** START OF DATA EXCERPTS **

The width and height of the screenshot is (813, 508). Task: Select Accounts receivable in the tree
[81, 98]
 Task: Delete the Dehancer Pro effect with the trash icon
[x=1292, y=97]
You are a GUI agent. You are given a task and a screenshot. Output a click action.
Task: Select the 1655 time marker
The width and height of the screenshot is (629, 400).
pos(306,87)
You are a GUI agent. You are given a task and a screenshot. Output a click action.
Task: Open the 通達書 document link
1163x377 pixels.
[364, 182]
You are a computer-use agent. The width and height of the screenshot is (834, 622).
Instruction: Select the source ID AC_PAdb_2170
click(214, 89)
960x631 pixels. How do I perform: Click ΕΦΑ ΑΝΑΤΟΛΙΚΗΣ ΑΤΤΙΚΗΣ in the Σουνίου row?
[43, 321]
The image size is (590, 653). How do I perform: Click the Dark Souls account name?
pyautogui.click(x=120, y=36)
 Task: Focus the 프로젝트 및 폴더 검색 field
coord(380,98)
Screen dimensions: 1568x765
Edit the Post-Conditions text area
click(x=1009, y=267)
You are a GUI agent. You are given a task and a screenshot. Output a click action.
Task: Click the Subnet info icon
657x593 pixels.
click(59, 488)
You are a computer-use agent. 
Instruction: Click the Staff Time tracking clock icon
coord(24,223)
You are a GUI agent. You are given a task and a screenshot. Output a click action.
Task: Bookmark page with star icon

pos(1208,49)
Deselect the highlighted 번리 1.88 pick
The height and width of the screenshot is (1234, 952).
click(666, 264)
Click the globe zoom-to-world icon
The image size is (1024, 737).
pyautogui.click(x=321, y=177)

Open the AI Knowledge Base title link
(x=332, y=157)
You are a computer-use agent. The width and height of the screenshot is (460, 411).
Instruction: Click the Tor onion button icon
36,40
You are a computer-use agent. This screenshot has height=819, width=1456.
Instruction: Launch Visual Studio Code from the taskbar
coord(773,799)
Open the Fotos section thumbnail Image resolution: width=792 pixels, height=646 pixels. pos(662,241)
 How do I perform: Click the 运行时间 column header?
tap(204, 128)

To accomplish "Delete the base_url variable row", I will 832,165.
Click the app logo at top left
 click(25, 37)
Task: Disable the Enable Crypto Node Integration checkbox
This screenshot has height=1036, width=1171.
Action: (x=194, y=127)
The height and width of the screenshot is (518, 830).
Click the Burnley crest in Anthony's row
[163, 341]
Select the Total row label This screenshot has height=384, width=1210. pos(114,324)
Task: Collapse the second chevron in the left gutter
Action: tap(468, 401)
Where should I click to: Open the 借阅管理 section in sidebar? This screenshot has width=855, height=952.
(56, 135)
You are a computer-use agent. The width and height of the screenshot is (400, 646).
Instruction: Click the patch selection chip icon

** END OF DATA EXCERPTS **

Reproduce every one of the records above word for word.

The width and height of the screenshot is (813, 508). Task: Select Accounts receivable in the tree
[81, 98]
 Task: Delete the Dehancer Pro effect with the trash icon
[x=1292, y=97]
You are a GUI agent. You are given a task and a screenshot. Output a click action.
Task: Select the 1655 time marker
The width and height of the screenshot is (629, 400).
pos(306,87)
You are a GUI agent. You are given a task and a screenshot. Output a click action.
Task: Open the 通達書 document link
1163x377 pixels.
[364, 182]
You are a computer-use agent. The width and height of the screenshot is (834, 622).
Instruction: Select the source ID AC_PAdb_2170
click(214, 89)
960x631 pixels. How do I perform: Click ΕΦΑ ΑΝΑΤΟΛΙΚΗΣ ΑΤΤΙΚΗΣ in the Σουνίου row?
[43, 321]
The image size is (590, 653). How do I perform: Click the Dark Souls account name?
pyautogui.click(x=120, y=36)
 Task: Focus the 프로젝트 및 폴더 검색 field
coord(380,98)
Screen dimensions: 1568x765
Edit the Post-Conditions text area
click(x=1009, y=267)
You are a GUI agent. You are given a task and a screenshot. Output a click action.
Task: Click the Subnet info icon
657x593 pixels.
click(59, 488)
You are a computer-use agent. 
Instruction: Click the Staff Time tracking clock icon
coord(24,223)
You are a GUI agent. You are given a task and a screenshot. Output a click action.
Task: Bookmark page with star icon

pos(1208,49)
Deselect the highlighted 번리 1.88 pick
The height and width of the screenshot is (1234, 952).
click(666, 264)
Click the globe zoom-to-world icon
The image size is (1024, 737).
pyautogui.click(x=321, y=177)

Open the AI Knowledge Base title link
(x=332, y=157)
You are a computer-use agent. The width and height of the screenshot is (460, 411).
Instruction: Click the Tor onion button icon
36,40
You are a computer-use agent. This screenshot has height=819, width=1456.
Instruction: Launch Visual Studio Code from the taskbar
coord(773,799)
Open the Fotos section thumbnail Image resolution: width=792 pixels, height=646 pixels. pos(662,241)
 How do I perform: Click the 运行时间 column header?
tap(204, 128)

To accomplish "Delete the base_url variable row", I will 832,165.
Click the app logo at top left
 click(25, 37)
Task: Disable the Enable Crypto Node Integration checkbox
This screenshot has height=1036, width=1171.
Action: (x=194, y=127)
The height and width of the screenshot is (518, 830).
Click the Burnley crest in Anthony's row
[163, 341]
Select the Total row label This screenshot has height=384, width=1210. pos(114,324)
Task: Collapse the second chevron in the left gutter
Action: tap(468, 401)
Where should I click to: Open the 借阅管理 section in sidebar? This screenshot has width=855, height=952.
(56, 135)
You are a computer-use agent. The width and height of the screenshot is (400, 646).
Instruction: Click the patch selection chip icon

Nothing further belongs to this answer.